WHAT THE EXERCISE ASKS:
Can you convert all of the lines below into a numbered list, leaving out any blank lines?

** start MATERIAL SHOWN **

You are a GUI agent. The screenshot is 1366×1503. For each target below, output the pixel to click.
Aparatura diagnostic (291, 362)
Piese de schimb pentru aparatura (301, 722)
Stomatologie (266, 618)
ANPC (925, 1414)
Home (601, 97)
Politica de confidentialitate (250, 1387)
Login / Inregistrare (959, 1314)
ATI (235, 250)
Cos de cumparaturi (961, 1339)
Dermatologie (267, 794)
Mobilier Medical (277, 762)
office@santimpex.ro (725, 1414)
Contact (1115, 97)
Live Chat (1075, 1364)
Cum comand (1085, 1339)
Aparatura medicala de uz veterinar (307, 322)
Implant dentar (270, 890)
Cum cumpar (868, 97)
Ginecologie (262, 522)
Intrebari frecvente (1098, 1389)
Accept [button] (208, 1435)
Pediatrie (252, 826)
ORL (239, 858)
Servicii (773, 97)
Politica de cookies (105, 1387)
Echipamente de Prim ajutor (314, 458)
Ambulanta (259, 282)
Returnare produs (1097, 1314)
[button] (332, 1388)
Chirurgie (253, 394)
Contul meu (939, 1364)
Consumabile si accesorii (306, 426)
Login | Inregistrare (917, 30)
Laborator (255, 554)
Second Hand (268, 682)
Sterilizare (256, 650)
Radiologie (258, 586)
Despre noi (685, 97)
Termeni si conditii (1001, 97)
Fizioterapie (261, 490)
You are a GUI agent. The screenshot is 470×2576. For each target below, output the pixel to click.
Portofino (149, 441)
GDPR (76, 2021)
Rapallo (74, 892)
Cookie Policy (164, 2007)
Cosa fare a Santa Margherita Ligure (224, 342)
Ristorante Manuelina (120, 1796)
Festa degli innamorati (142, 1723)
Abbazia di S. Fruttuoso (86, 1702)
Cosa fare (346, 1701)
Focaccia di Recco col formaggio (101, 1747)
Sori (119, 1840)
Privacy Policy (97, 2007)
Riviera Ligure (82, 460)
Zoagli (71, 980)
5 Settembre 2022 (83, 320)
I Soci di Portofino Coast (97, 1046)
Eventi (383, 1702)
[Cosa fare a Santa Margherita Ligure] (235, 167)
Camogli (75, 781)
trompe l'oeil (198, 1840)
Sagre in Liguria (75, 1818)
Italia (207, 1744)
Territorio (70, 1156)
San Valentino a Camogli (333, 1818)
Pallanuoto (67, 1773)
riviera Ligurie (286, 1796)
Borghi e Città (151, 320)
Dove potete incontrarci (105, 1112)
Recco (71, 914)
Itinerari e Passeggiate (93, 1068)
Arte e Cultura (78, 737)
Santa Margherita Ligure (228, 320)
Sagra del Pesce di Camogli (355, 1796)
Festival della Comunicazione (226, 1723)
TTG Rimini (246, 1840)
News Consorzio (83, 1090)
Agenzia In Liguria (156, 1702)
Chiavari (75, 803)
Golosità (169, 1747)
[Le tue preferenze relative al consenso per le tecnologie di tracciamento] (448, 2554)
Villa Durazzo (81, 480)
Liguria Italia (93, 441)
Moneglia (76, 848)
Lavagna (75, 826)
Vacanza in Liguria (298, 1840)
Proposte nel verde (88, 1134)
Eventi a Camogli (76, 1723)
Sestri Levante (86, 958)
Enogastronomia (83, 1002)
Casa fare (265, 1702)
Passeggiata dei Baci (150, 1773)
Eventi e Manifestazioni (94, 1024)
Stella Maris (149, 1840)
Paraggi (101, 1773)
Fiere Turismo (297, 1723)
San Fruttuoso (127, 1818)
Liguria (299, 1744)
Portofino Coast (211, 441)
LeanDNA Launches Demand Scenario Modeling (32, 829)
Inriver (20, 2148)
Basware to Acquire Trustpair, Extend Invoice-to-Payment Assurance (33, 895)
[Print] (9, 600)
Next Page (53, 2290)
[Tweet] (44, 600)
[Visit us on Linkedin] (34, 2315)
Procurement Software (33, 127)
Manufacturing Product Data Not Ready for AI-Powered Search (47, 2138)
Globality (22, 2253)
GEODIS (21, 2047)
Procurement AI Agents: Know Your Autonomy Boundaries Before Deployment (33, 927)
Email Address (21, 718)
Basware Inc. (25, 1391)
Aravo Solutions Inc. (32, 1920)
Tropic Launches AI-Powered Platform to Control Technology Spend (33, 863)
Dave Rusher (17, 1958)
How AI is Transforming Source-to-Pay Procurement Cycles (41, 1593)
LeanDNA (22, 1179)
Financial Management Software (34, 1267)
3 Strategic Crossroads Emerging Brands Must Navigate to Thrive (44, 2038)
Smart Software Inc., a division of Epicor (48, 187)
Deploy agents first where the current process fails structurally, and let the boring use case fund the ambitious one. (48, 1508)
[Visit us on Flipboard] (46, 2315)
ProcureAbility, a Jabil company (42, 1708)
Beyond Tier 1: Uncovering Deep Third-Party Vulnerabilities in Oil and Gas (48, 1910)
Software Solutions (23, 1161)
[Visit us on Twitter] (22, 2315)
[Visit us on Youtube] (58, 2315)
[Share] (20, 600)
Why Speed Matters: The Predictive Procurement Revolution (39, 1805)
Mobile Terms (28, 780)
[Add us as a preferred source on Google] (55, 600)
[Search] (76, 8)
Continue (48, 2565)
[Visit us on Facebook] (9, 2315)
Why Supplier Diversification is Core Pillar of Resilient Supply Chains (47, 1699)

** end MATERIAL SHOWN **

OUTPUT OF THE EXERCISE:
1. You are a GUI agent. The screenshot is 1366×1503. For each target below, output the pixel to click.
2. Aparatura diagnostic (291, 362)
3. Piese de schimb pentru aparatura (301, 722)
4. Stomatologie (266, 618)
5. ANPC (925, 1414)
6. Home (601, 97)
7. Politica de confidentialitate (250, 1387)
8. Login / Inregistrare (959, 1314)
9. ATI (235, 250)
10. Cos de cumparaturi (961, 1339)
11. Dermatologie (267, 794)
12. Mobilier Medical (277, 762)
13. office@santimpex.ro (725, 1414)
14. Contact (1115, 97)
15. Live Chat (1075, 1364)
16. Cum comand (1085, 1339)
17. Aparatura medicala de uz veterinar (307, 322)
18. Implant dentar (270, 890)
19. Cum cumpar (868, 97)
20. Ginecologie (262, 522)
21. Intrebari frecvente (1098, 1389)
22. Accept [button] (208, 1435)
23. Pediatrie (252, 826)
24. ORL (239, 858)
25. Servicii (773, 97)
26. Politica de cookies (105, 1387)
27. Echipamente de Prim ajutor (314, 458)
28. Ambulanta (259, 282)
29. Returnare produs (1097, 1314)
30. [button] (332, 1388)
31. Chirurgie (253, 394)
32. Contul meu (939, 1364)
33. Consumabile si accesorii (306, 426)
34. Login | Inregistrare (917, 30)
35. Laborator (255, 554)
36. Second Hand (268, 682)
37. Sterilizare (256, 650)
38. Radiologie (258, 586)
39. Despre noi (685, 97)
40. Termeni si conditii (1001, 97)
41. Fizioterapie (261, 490)
42. You are a GUI agent. The screenshot is 470×2576. For each target below, output the pixel to click.
43. Portofino (149, 441)
44. GDPR (76, 2021)
45. Rapallo (74, 892)
46. Cookie Policy (164, 2007)
47. Cosa fare a Santa Margherita Ligure (224, 342)
48. Ristorante Manuelina (120, 1796)
49. Festa degli innamorati (142, 1723)
50. Abbazia di S. Fruttuoso (86, 1702)
51. Cosa fare (346, 1701)
52. Focaccia di Recco col formaggio (101, 1747)
53. Sori (119, 1840)
54. Privacy Policy (97, 2007)
55. Riviera Ligure (82, 460)
56. Zoagli (71, 980)
57. 5 Settembre 2022 (83, 320)
58. I Soci di Portofino Coast (97, 1046)
59. Eventi (383, 1702)
60. [Cosa fare a Santa Margherita Ligure] (235, 167)
61. Camogli (75, 781)
62. trompe l'oeil (198, 1840)
63. Sagre in Liguria (75, 1818)
64. Italia (207, 1744)
65. Territorio (70, 1156)
66. San Valentino a Camogli (333, 1818)
67. Pallanuoto (67, 1773)
68. riviera Ligurie (286, 1796)
69. Borghi e Città (151, 320)
70. Dove potete incontrarci (105, 1112)
71. Recco (71, 914)
72. Itinerari e Passeggiate (93, 1068)
73. Arte e Cultura (78, 737)
74. Santa Margherita Ligure (228, 320)
75. Sagra del Pesce di Camogli (355, 1796)
76. Festival della Comunicazione (226, 1723)
77. TTG Rimini (246, 1840)
78. News Consorzio (83, 1090)
79. Agenzia In Liguria (156, 1702)
80. Chiavari (75, 803)
81. Golosità (169, 1747)
82. [Le tue preferenze relative al consenso per le tecnologie di tracciamento] (448, 2554)
83. Villa Durazzo (81, 480)
84. Liguria Italia (93, 441)
85. Moneglia (76, 848)
86. Lavagna (75, 826)
87. Vacanza in Liguria (298, 1840)
88. Proposte nel verde (88, 1134)
89. Eventi a Camogli (76, 1723)
90. Sestri Levante (86, 958)
91. Enogastronomia (83, 1002)
92. Casa fare (265, 1702)
93. Passeggiata dei Baci (150, 1773)
94. Eventi e Manifestazioni (94, 1024)
95. Stella Maris (149, 1840)
96. Paraggi (101, 1773)
97. Fiere Turismo (297, 1723)
98. San Fruttuoso (127, 1818)
99. Liguria (299, 1744)
100. Portofino Coast (211, 441)
101. LeanDNA Launches Demand Scenario Modeling (32, 829)
102. Inriver (20, 2148)
103. Basware to Acquire Trustpair, Extend Invoice-to-Payment Assurance (33, 895)
104. [Print] (9, 600)
105. Next Page (53, 2290)
106. [Tweet] (44, 600)
107. [Visit us on Linkedin] (34, 2315)
108. Procurement Software (33, 127)
109. Manufacturing Product Data Not Ready for AI-Powered Search (47, 2138)
110. Globality (22, 2253)
111. GEODIS (21, 2047)
112. Procurement AI Agents: Know Your Autonomy Boundaries Before Deployment (33, 927)
113. Email Address (21, 718)
114. Basware Inc. (25, 1391)
115. Aravo Solutions Inc. (32, 1920)
116. Tropic Launches AI-Powered Platform to Control Technology Spend (33, 863)
117. Dave Rusher (17, 1958)
118. How AI is Transforming Source-to-Pay Procurement Cycles (41, 1593)
119. LeanDNA (22, 1179)
120. Financial Management Software (34, 1267)
121. 3 Strategic Crossroads Emerging Brands Must Navigate to Thrive (44, 2038)
122. Smart Software Inc., a division of Epicor (48, 187)
123. Deploy agents first where the current process fails structurally, and let the boring use case fund the ambitious one. (48, 1508)
124. [Visit us on Flipboard] (46, 2315)
125. ProcureAbility, a Jabil company (42, 1708)
126. Beyond Tier 1: Uncovering Deep Third-Party Vulnerabilities in Oil and Gas (48, 1910)
127. Software Solutions (23, 1161)
128. [Visit us on Twitter] (22, 2315)
129. [Visit us on Youtube] (58, 2315)
130. [Share] (20, 600)
131. Why Speed Matters: The Predictive Procurement Revolution (39, 1805)
132. Mobile Terms (28, 780)
133. [Add us as a preferred source on Google] (55, 600)
134. [Search] (76, 8)
135. Continue (48, 2565)
136. [Visit us on Facebook] (9, 2315)
137. Why Supplier Diversification is Core Pillar of Resilient Supply Chains (47, 1699)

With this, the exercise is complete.